The spinning Earth is slowing down. Our days are getting longer. The effect is real, and so we have to add "leap seconds" to our clocks every 100 years to account for it. What is causing this? Also, why is the distance between the Earth and Moon increasing? Use physical concepts.

Answer 1

The year is not exactly 365.25 days long. Our official day is 86,400 seconds long. I won’t go into details on the length of the year itself (you can read a wee bit about it here), but the year we now use is called a Tropical Year and it is 365.242190419 days long. With malice aforethought — my calculator won’t hold that many digits — let’s round it to 365.2421904.

So it’s a bit short of 365.25. That hardly matters, right?

Actually, it does, over time. Even that little bit adds up. After four years, we don’t have 1461 physical days, we have

4 years at 365.2421904 (real) days/year = 1460.968762 days.

That means that when we add a whole day in every four years, we’re adding too much! We should really only add 0.968762 days. But that’s a bit of a pain, so we add in a whole day.

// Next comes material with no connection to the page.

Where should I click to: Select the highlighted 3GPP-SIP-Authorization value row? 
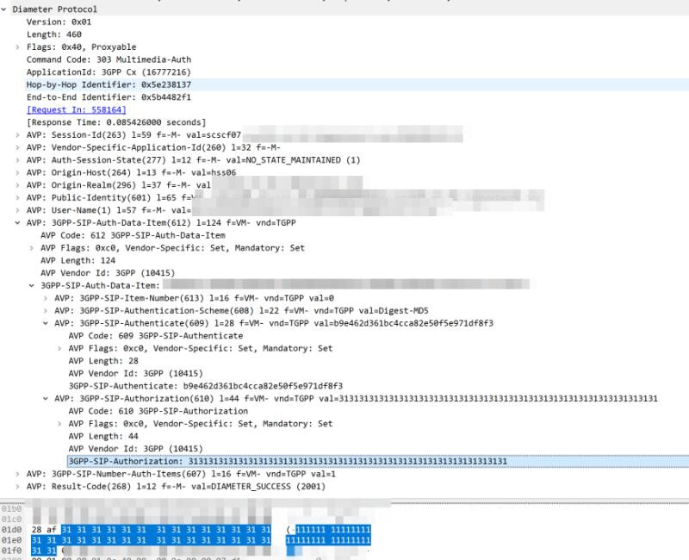point(288,462)
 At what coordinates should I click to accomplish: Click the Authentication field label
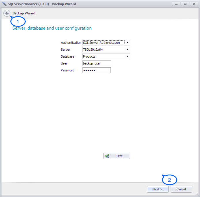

So even though we add a Leap Day in to balance the calendar, it’s still a bit off. It’s a lot better, for sure, but it’s still just a hair out of whack. This time, it’s ahead (since we added a whole day which is too much) by

1 – .968762 days = 0.031238 days, or about 45 minutes.

That’s not a big deal, but you can see that eventually we’ll run into trouble again. The calendar gains 45 minutes every 4 four years. After we’ve had 32 leap years (128 years of calendar time) we’ll be off by a day again!

So we need to adjust our calendar again. But 128 years is hard to remember, so it was decided to round that down to 100 years. After a century, we’ll have added that extra 45 minutes in 25 times (every four years for 100 years = 25 leap years). To be precise, after 100 years the calendar will be off by

25 x 0.031238 days = 0.780950 days.

That’s close enough to a whole day.

Because the Earth and Moon both rotate in the same direction and the earth rotates roughly 27 times faster than the moon, the tidal bulge (towards the moon) is always slightly ahead of an imaginary line connecting the Earth & Moon.

This bulge has a significant mass, and gravitationally attracts the Moon forwards in it's orbit. As such, kinetic energy and angular momentum is gradually drained from the Earth's rotation, while the moon gains it and is thus lifted into a higher orbit.